Music Interview: The Art of Storm ‘n’ Twang — Writing Music for Buster Keaton Silents
By Bill Marx
Steamboat Bill Jr. is my personal favorite among Buster Keaton’s classic silent comedies, and the image (above) of Buster holding an upturned umbrella (this is a publicity still—in the movie he wields the useless brolly during a rampaging storm) is one of the movie’s greatest sight gags, an indelible image of the delusion of protection.
A chance to see the film on a large screen with a new score, played live by the composer, is a treat in itself. Thus the upcoming screening of Steamboat Bill Jr. at the Coolidge Corner Theatre on September 27 is indispensable for fans of the pratfall sublime. But it is also welcome because the musical accompaniment will be provided by acclaimed guitarist Peter Blanchette, who is garnering a lot of attention lately for his scoring of silent comedies.
Blanchette’s efforts on two other Keaton movies The General and The Navigator have generated plenty of admiring buzz, especially for his precise dovetailing of complex musical rhythms with Keaton’s comic timing. In my interview Blanchette, the inventor of the 11-string archguitar, makes a number of perceptive comments about writing music for Keaton silents.

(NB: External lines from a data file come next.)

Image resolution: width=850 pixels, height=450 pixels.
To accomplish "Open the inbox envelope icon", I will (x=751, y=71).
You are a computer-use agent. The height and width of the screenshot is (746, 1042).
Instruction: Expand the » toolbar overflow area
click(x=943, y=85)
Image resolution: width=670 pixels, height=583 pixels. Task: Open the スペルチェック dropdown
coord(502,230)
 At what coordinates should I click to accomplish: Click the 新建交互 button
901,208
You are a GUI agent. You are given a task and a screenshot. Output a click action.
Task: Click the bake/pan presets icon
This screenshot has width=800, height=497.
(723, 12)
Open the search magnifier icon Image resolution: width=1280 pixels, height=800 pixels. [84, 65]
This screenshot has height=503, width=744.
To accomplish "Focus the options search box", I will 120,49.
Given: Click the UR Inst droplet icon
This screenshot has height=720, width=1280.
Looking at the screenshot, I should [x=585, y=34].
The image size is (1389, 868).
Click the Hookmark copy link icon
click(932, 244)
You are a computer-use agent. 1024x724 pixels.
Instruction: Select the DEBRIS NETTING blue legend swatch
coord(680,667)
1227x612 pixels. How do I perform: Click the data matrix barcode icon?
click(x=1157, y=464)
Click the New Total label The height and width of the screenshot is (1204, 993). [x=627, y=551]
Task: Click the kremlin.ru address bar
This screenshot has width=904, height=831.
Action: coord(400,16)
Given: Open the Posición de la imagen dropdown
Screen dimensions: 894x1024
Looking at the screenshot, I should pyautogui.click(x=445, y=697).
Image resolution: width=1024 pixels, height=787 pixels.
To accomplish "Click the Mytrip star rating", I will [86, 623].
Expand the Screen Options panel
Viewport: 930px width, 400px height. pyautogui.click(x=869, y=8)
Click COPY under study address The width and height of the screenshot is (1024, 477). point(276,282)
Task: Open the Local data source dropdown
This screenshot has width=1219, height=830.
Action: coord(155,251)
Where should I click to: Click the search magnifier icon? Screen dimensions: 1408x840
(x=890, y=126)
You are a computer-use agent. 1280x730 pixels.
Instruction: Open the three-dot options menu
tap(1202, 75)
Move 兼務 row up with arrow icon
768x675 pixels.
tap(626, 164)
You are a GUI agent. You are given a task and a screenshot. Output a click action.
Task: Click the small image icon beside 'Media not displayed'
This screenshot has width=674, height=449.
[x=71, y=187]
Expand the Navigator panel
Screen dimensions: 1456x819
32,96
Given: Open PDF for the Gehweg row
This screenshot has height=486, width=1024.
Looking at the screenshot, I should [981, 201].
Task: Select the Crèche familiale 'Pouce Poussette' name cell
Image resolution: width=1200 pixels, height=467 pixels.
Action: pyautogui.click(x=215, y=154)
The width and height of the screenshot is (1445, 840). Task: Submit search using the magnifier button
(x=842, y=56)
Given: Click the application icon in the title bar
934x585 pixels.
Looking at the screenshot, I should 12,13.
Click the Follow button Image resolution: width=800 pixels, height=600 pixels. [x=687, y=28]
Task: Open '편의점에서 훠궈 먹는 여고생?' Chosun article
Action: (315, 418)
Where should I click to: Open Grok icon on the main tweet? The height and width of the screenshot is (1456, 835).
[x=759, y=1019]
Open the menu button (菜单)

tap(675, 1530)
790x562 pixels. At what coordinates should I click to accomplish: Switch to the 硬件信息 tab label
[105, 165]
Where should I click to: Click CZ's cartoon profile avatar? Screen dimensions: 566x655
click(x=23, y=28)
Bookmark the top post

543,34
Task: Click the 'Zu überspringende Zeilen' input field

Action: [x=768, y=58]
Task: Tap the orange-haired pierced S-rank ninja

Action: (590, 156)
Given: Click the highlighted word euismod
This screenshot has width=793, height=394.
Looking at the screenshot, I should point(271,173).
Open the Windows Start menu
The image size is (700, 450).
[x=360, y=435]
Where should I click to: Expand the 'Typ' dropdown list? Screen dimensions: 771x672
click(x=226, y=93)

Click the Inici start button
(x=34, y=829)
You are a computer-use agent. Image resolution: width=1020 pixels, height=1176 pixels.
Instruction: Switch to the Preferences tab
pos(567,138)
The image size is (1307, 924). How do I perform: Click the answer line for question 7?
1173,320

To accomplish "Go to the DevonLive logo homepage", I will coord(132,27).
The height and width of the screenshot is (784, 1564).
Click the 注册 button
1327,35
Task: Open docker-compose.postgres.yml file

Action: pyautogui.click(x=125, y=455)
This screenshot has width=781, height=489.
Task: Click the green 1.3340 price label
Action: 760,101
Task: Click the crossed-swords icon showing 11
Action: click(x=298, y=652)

His disdain for the sentimental ‘Americana’ sound is particularly encouraging—earlier scores for Steamboat Bill Jr. have bogged down in two-ton folksiness.
AF: Why have you become become interested in writing music for silent films?
Peter Blanchete: Silent films offer a meaningful, large-form vehicle for composing. Keaton’s films are so masterfully directed, acted, and edited; they have a beautiful rhythm to them; and, of course, they are really funny. I like to write thematically obsessive music, especially in longer pieces (longer than, say 10 minutes). Keaton’s character is always in a sort of thematically obsessive environment—he never gets relief until the very last minute. It’s also a great way to write music that people will listen to!
AF: You have composed the score for two other Buster Keaton silent comedies (The General and The Navigator). Why does his work appeal to you as a movie lover? And why does it appeal to you as a musician?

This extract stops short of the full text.